Because of the way the tax code is written, the tax consequences of closely held businesses flow directly onto the personal returns of those that own the business. Many of those one and a half percent of tax returns showing taxable income of more than $250,000 are the result of the fact that the household earns its living from owning a car wash or a dry cleaner, or maybe a plumbing business or a retail store of some kind. If the business has a good year, that good fortune flows directly onto the family’s 1040 tax return.
So, Paul, what’s wrong with that?
At some level, nothing is wrong with it. Every employed American should pay taxes. It gives us a civically healthy stake in what the politicians do with our money.
But treating high-earners as if they have somehow gotten caught trying to get away with something does violence to the very processes that are essential to a vibrant economy.
When a small business has a good year, it emboldens the owner to expand, to invest the earnings in new products or a new idea. Those investments are the seeds of job creation. Tax those earnings away at punitive rates, however, and that investment never happens. Absent that investment, that act of optimism, there is little chance of job growth.
But that’s not all. The prospect of a better than average income is important to entrepreneurism. Nobody would take the risks and suffer the heartache and sleepless nights attendant to owning a business if there didn’t exist at least the chance of making a lot of money.
Listen to KTBB for any length of time and the American Miracle will play in your ears. The commercials that are the backbone of this business are from those who have risked everything in order to be able to offer you a better floor in your home, a better way to water your lawn, a nice car to drive, a place to get your business cards printed or a great place to eat, drink and spend time with people whose company you enjoy.
God bless them every one. Because their willingness to risk it all is what has set America apart for nearly two and a half centuries and for that ineffable good they should be spared a ruinously high marginal tax rate.
Put these people in the tax man’s cross hairs – tax high earners at punitive rates – and you’re not just taxing wealth. You’re taxing dreams and aspirations – the very stuff of which America is made.

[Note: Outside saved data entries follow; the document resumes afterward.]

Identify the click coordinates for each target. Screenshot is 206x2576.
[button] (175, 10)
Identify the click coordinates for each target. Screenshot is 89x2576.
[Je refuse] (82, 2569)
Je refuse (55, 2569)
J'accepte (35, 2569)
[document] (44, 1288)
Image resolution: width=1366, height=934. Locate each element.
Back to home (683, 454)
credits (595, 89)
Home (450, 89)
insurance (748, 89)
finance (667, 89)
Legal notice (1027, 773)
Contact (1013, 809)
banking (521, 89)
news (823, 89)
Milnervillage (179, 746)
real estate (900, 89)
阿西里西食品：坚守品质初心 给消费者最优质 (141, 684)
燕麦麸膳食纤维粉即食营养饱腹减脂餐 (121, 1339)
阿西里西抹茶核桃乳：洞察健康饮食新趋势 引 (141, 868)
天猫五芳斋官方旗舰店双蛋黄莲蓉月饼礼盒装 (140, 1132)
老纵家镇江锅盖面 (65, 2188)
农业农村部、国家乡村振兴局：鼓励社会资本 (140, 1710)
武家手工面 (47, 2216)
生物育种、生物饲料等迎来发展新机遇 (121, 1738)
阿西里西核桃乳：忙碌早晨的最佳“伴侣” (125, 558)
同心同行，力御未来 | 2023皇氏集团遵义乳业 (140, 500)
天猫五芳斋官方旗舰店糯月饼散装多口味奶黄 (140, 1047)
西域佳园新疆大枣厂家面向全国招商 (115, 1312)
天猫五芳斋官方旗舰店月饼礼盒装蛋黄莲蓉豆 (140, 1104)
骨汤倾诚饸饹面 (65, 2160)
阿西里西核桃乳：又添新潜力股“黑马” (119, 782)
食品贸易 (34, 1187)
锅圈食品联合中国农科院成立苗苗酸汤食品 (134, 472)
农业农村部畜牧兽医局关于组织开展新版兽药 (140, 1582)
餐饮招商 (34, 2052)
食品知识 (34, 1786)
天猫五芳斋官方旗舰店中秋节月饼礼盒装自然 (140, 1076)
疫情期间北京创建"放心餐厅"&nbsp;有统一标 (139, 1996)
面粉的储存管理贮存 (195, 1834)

And we all know that when you tax something, you get less of it.
Once again Paul… very well put. I love your insight… keep it up.
As a soon-to-be father and a provider for my home I am pursuing a career in the I.T. field. I would never say that I’m not going to try as hard as I can, but the incentives coming from the government don’t necessarily create a “go get ’em” atmosphere.
98% of the income tax received from the federal government come from the top 50% of the earners. Sure the rich should bear more weight… but what is enough?
http://www.rickandandrea.com/rick/
Eliminate all deductions. Go to a flat tax.